El clan:
El clan y algunas comparaciones
El cine es una de las artes que más invita a reflexionar sobre el arte y a confrontar lo mucho que se ha dicho de él. Se pueden filmar películas y también se puede hacer cine. Cuando esto ocurre el arte comparece.
Y para hacer cine hay que quererlo, sentirlo, respirarlo y plasmarlo. Y esto es Trapero. En las películas que dirige, siempre esta él, aun cuando se rodee de los lujos de una producción de resonancia internacional, que le asegura inserción en otros ámbitos (Almodóvar), o la distribución de una de las máquinas de la industria mundial (Fox). Y aunque acuda a un actor que hoy es sinónimo de taquilla. No importa, siempre está Trapero. Eso pasa con cualquiera de los grandes nombres de la historia del cine: filmen lo que filmen, su mano aparece, aunque estén encorsetados por las rigideces de los géneros y/o en las exigencias de los grandes estudios (Howard Hawks, Raoul Walsh, y tantos otros).
La primera escena de la historia de la trayectoria delictiva de la familia Puccio, ya enmarca toda la obra: el Presidente Alfonsín hablando ante la Comisión Nacional sobre la Desaparición de Personas, luego de la entrega del Informe conocido como “Nunca más”. Trapero desde allí y empleando a los Puccio nos cuenta la historia argentina reciente y también exhibe la parte oscura de nuestra alma colectiva, que aun sobrevive. Los quiebres constantes a la linealidad cronológica, subrayan ese dramático corsi y ricorsi que padecemos. Nada queda atrás.
Pero no es un relato frío, sino intenso, que genera pulsiones. Hay momentos trascendentales que están soberbiamente filmados: el acto sexual entre el rugbier Puccio y su novia, en un Ford Falcon, contrastado o completado con violencias del pasado de la familia, vejaciones presentes o anticipos del fin de la historia. Una suerte de ballet de imágenes de una enorme violencia. Como siempre se compara, vale imaginar lo soberbia que hubiese sido "La Patota" en manos de Trapero y lo patética que en cambio ha sido en el Mitrismo que la prohijó y promovió.

_Datos presentados_.

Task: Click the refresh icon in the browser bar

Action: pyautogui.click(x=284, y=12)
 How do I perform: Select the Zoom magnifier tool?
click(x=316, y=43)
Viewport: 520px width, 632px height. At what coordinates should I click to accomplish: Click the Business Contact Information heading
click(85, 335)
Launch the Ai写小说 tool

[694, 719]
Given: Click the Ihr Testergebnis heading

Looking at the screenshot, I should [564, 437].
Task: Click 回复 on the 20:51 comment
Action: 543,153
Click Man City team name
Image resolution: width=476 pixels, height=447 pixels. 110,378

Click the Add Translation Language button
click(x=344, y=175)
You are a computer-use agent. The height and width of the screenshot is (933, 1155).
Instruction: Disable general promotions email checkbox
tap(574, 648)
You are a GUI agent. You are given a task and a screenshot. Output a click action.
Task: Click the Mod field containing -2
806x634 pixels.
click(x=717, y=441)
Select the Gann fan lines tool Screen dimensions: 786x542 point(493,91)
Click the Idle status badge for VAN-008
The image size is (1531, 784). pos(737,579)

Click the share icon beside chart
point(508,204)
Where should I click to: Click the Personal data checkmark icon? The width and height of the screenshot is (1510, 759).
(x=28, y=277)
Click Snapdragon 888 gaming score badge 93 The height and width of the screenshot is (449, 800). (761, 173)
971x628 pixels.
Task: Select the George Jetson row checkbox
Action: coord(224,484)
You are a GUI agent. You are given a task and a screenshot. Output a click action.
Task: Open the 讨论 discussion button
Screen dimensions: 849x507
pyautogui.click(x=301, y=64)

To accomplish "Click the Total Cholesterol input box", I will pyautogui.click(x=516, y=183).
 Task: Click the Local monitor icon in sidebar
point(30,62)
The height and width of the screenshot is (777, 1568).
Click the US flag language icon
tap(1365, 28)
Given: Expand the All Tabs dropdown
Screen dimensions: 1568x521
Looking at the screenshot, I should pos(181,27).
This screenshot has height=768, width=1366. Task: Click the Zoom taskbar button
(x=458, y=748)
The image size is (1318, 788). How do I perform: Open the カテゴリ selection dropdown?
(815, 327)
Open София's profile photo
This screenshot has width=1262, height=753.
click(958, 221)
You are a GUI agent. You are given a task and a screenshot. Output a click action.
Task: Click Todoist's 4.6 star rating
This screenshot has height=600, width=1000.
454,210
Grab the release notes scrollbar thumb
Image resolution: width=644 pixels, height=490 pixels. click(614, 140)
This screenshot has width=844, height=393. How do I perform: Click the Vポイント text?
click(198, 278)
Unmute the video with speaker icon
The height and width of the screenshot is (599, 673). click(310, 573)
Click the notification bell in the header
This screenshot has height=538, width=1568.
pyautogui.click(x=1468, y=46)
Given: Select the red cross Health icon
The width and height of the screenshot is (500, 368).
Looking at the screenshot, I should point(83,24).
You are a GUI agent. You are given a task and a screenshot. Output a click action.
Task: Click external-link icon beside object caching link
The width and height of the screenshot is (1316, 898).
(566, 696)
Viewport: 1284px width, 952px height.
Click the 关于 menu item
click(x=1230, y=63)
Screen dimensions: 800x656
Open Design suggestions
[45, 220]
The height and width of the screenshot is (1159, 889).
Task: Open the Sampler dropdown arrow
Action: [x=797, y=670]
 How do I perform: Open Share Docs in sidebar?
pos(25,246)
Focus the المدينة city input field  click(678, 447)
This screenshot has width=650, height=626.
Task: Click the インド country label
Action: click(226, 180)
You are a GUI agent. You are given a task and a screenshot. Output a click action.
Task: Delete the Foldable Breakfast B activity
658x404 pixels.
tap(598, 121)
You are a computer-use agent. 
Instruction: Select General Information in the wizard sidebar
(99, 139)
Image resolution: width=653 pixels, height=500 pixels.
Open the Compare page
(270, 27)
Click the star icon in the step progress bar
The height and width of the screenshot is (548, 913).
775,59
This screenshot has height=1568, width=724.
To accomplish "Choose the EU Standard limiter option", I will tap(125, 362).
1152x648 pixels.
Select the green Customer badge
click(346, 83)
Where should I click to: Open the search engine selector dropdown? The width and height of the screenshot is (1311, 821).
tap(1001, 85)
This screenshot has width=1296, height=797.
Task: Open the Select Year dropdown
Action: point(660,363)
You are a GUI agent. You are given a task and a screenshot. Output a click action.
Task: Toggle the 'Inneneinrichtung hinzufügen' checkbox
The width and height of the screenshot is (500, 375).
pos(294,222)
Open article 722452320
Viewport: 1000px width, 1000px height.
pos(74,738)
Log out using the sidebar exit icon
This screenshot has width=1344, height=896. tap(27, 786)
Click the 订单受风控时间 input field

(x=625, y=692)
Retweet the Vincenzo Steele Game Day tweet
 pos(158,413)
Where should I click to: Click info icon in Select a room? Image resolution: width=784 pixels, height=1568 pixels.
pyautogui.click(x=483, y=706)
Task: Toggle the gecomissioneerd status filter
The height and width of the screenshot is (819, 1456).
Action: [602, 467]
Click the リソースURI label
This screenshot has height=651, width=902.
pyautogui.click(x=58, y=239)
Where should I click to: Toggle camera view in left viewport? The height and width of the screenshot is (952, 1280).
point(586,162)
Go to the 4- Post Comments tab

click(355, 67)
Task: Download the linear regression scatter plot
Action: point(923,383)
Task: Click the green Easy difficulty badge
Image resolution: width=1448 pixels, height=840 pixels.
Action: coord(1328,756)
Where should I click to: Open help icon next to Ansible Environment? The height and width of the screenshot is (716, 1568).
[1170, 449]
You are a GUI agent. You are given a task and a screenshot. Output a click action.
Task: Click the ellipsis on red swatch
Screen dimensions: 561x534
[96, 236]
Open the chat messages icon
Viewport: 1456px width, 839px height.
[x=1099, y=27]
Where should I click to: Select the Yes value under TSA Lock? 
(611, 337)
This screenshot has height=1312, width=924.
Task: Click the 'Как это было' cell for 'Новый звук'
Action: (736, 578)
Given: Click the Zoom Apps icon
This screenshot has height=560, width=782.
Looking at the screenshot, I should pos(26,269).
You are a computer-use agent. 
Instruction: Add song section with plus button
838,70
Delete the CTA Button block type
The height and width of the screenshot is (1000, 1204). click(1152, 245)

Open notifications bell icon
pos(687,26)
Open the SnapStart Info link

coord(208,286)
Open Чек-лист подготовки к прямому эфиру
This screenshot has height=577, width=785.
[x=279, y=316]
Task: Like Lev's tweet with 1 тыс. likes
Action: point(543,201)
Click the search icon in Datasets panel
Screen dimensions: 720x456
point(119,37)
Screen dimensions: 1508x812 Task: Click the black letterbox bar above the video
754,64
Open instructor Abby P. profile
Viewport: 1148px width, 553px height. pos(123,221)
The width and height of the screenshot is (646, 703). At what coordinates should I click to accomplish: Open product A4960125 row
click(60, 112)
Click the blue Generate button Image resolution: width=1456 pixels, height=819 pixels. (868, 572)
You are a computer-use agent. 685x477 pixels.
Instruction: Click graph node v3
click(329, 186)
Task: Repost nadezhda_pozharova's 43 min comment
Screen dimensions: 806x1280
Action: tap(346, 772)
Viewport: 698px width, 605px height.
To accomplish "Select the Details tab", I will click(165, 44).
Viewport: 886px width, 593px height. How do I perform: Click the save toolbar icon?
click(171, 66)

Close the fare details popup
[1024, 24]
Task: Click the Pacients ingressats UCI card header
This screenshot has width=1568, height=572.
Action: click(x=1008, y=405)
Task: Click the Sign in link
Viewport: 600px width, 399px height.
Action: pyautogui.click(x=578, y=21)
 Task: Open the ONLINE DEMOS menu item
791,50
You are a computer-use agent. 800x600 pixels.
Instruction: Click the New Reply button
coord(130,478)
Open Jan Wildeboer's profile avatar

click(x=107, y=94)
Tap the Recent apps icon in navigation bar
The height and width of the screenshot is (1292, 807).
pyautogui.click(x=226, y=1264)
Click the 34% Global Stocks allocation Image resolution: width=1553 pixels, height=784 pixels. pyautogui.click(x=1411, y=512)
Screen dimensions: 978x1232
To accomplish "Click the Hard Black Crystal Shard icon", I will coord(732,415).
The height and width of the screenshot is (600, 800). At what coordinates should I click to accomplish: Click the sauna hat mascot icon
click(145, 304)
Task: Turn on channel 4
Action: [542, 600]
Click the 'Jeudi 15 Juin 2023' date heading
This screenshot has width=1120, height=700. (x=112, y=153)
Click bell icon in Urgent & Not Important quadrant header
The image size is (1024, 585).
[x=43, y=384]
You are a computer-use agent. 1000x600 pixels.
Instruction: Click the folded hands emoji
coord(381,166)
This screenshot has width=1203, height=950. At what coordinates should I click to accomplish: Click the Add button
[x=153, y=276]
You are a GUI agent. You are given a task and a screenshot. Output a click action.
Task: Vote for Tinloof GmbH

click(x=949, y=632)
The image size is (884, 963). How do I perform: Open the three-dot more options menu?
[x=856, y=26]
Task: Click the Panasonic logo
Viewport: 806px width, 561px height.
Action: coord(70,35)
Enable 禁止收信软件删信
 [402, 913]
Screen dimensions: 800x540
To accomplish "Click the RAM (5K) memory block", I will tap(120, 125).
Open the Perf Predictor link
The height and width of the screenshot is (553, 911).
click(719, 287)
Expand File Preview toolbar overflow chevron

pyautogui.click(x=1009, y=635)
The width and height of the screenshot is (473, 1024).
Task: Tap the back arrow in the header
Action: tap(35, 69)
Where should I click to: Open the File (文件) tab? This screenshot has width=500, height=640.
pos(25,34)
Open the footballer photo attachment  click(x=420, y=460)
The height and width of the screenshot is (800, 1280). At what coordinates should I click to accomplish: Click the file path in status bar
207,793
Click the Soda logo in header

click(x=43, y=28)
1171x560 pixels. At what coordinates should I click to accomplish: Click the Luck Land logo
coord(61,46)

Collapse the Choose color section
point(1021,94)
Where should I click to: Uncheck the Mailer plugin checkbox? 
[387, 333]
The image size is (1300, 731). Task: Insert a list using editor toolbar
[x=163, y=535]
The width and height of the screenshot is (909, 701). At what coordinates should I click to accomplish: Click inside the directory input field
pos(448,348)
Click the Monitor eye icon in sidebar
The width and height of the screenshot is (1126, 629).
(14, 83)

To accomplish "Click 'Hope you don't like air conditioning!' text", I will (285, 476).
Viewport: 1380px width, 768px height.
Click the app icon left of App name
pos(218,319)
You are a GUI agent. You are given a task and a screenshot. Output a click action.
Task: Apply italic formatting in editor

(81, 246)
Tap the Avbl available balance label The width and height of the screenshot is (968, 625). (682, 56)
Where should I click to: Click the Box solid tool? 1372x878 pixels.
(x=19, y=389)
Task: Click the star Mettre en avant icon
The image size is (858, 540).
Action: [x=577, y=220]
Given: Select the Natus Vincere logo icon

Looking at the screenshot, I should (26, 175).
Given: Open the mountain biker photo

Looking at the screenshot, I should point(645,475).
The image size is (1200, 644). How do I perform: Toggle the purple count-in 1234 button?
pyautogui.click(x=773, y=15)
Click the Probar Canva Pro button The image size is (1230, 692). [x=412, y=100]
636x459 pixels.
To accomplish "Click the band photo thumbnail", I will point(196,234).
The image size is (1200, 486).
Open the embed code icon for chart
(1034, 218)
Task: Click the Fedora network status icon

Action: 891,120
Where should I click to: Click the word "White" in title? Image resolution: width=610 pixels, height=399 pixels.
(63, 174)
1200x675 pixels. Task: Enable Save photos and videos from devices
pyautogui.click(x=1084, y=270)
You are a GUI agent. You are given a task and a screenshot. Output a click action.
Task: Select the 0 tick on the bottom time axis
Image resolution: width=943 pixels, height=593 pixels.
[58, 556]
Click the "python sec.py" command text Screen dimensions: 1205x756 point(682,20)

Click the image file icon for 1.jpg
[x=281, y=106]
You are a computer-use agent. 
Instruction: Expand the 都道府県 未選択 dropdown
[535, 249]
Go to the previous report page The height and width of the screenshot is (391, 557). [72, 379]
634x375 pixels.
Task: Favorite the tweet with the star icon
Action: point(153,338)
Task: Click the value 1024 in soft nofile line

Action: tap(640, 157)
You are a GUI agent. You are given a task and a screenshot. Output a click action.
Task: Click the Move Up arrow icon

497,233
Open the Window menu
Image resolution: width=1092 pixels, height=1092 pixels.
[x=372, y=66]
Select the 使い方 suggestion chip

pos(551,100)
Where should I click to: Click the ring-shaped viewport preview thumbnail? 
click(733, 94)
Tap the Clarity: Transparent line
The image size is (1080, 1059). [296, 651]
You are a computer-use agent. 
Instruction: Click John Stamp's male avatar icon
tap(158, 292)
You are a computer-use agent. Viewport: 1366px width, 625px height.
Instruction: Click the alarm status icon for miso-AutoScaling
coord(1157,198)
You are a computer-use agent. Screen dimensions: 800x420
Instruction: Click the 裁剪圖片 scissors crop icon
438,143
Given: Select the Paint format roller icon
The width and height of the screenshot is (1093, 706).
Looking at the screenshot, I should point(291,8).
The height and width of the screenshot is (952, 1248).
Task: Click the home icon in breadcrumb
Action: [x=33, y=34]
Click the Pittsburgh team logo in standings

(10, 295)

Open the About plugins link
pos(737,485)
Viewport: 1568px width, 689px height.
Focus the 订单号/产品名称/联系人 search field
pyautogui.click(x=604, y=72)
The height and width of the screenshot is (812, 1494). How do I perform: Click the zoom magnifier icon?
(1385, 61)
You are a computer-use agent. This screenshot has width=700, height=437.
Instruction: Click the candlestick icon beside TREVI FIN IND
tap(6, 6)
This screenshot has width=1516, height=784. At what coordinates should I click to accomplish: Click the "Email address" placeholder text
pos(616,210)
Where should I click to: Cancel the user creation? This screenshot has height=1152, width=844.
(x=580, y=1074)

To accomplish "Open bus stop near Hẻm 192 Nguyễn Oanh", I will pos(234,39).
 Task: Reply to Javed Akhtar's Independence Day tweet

_Ejercicios propuestos_.
1) Según la reseña sobre El clan, ¿quién habla ante la Comisión Nacional sobre la Desaparición de Personas en la primera escena de la película?
2) Reescribe el fragmento de la reseña sobre El clan comprendido entre "Pero no es un" y "prohijó y promovió.", ambos incluidos, y cambia "ballet" por "danza".
3) Indica si cada afirmación concuerda con la reseña sobre El clan:
(a) La película cuenta con la distribución de Fox.
(b) La película narra los hechos en un orden cronológico lineal.
(c) La reseña considera frío el relato.

_Soluciones_.
1) El Presidente Alfonsín.

2)
Pero no es un relato frío, sino intenso, que genera pulsiones. Hay momentos trascendentales que están soberbiamente filmados: el acto sexual entre el rugbier Puccio y su novia, en un Ford Falcon, contrastado o completado con violencias del pasado de la familia, vejaciones presentes o anticipos del fin de la historia. Una suerte de danza de imágenes de una enorme violencia. Como siempre se compara, vale imaginar lo soberbia que hubiese sido "La Patota" en manos de Trapero y lo patética que en cambio ha sido en el Mitrismo que la prohijó y promovió.

3)
(a) Sí: "o la distribución de una de las máquinas de la industria mundial (Fox)".
(b) No: "Los quiebres constantes a la linealidad cronológica".
(c) No: "Pero no es un relato frío, sino intenso, que genera pulsiones".